As we are optimists I’m showing you the winning side first. The ThinkOrSwim simulator does a great job of showing you that you are effectively neutral delta and gamma. We have SPY trading near 130 and are currently counting 63 days to the expiration of the July 130 call. The trade is constructed using simple SPY call options. I think initial margin requirement for the spread shown above is around $200.
So assuming SPY trading near 130 and expecting a bottom in place soon (which again may not be the case – this is just an example) we buy one July 130 call and simultaneously sell one September 130 call, which leaves a net credit of ~$217 before any commission or fees. This should best be done by an experienced broker who can place a limit order using a limit price on the spread or you can use the TOS platform which allows you to automate the process and ensures that you are not being partially filled. It is very important to understand that the goal for this spread is to close the position at maximum 30 days ahead of expiration of the near-term option (Oct expiry), a bit sooner is better.
As you can see in the above chart – as long as vega drops from here you really don’t care where prices are going as you should be able to bank some mighty coin. If you expect only a short term spike then you may have to play this one with weekly options with the sell side being three or four weeks away but that is really outside the scope of this little example.

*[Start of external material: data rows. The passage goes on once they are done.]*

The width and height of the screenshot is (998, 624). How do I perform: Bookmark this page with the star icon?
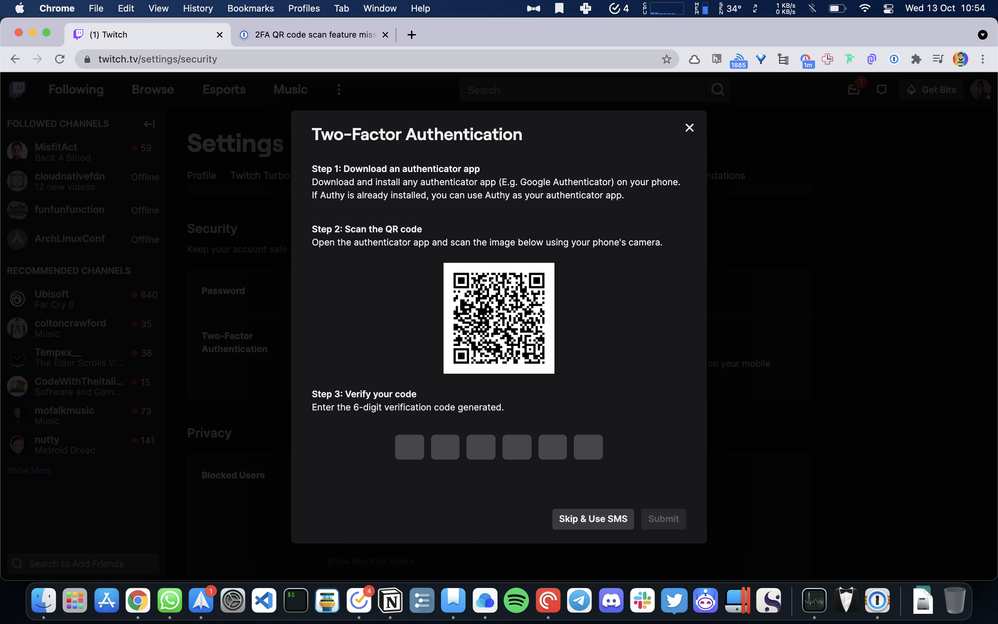[667, 59]
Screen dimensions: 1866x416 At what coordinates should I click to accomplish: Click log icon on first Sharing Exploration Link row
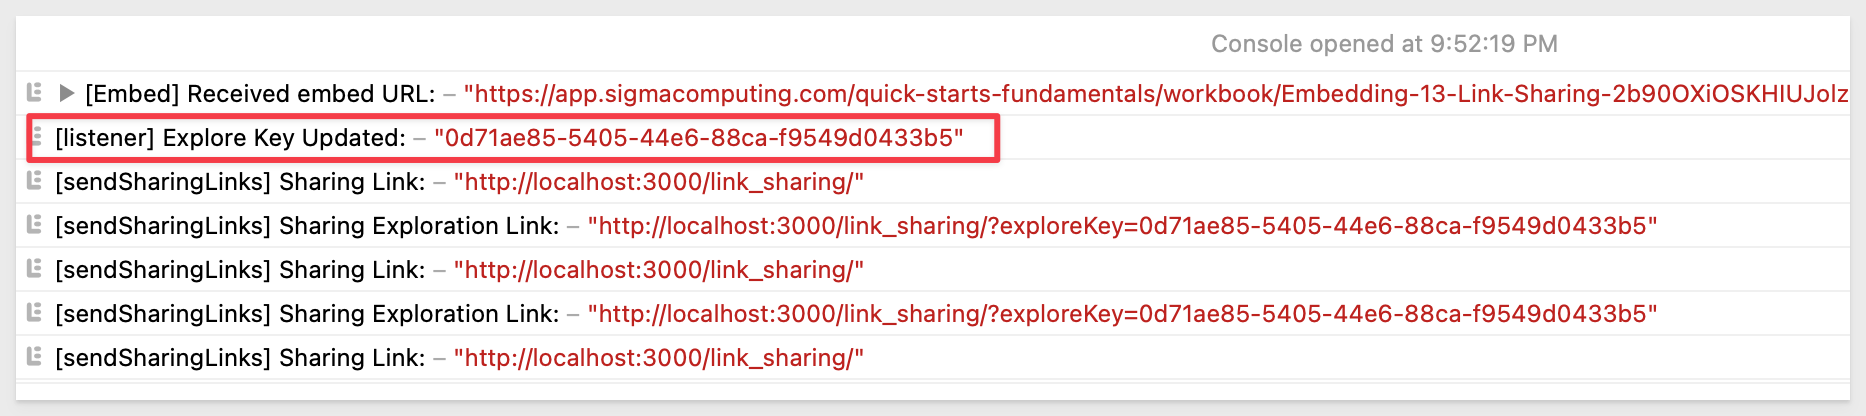point(35,225)
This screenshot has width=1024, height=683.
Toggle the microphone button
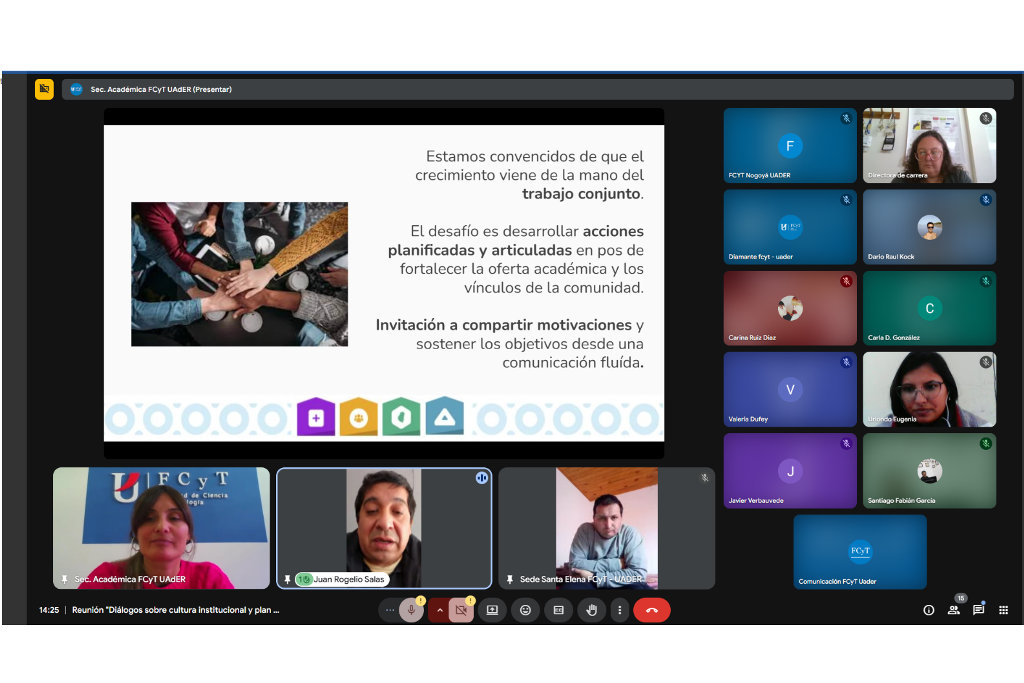(x=410, y=610)
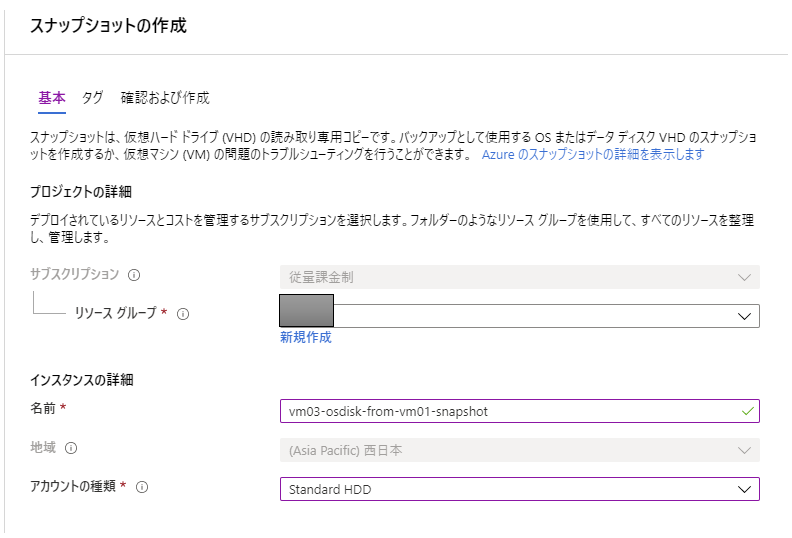Click the green validation checkmark in 名前 field
The image size is (792, 538).
tap(745, 410)
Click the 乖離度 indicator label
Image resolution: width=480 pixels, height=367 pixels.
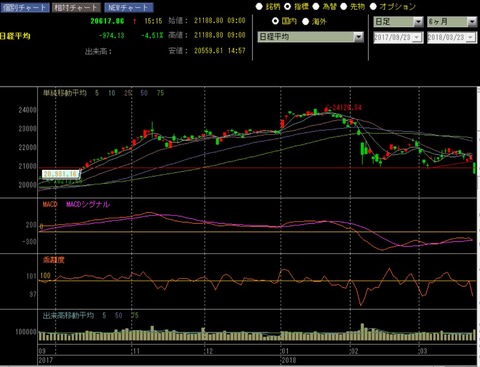[x=54, y=260]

But of course we all know that vega would explode even higher should prices continue to drop lower – in particular if we breach the proposed support clusters I have pointed out in the past few days. Which really renders your profit potential during a drop associated with dropping IV nothing but academic. In essence on the very first chart you can ignore the simulated profit curve below the 130 price point. Why? Because it is unreasonable to assume that vega will drop if we continue much lower from here – most likely it’ll jump higher. On the inverse anything above 130 on the loss simulation above can be ignored as well as we most likely won’t see IV run higher if prices are starting to snap back.
Obviously I have skipped much of the meat on how to calculate and structure each side of an reverse calendar spread. But that really wasn’t my focus and there are plenty of great tutorials out there if you want to get into the nitty gritty. What’s important to understand is that a RCS can effectively be used during supposed market bottoms and may be preferable to other credit spreads.
Here’s an example of a regular vertical credit spread and with volatility falling in 5% increments. As you can see those profit curves flatten out rather quickly.
Getting the timing right of course is an art in itself but I thought that a 30 day window may be a good compromise. If you want to put together something more short term then you may look into playing the weeklies. But that’s a completely different story as they move a bit more like futures and react differently to theta burn.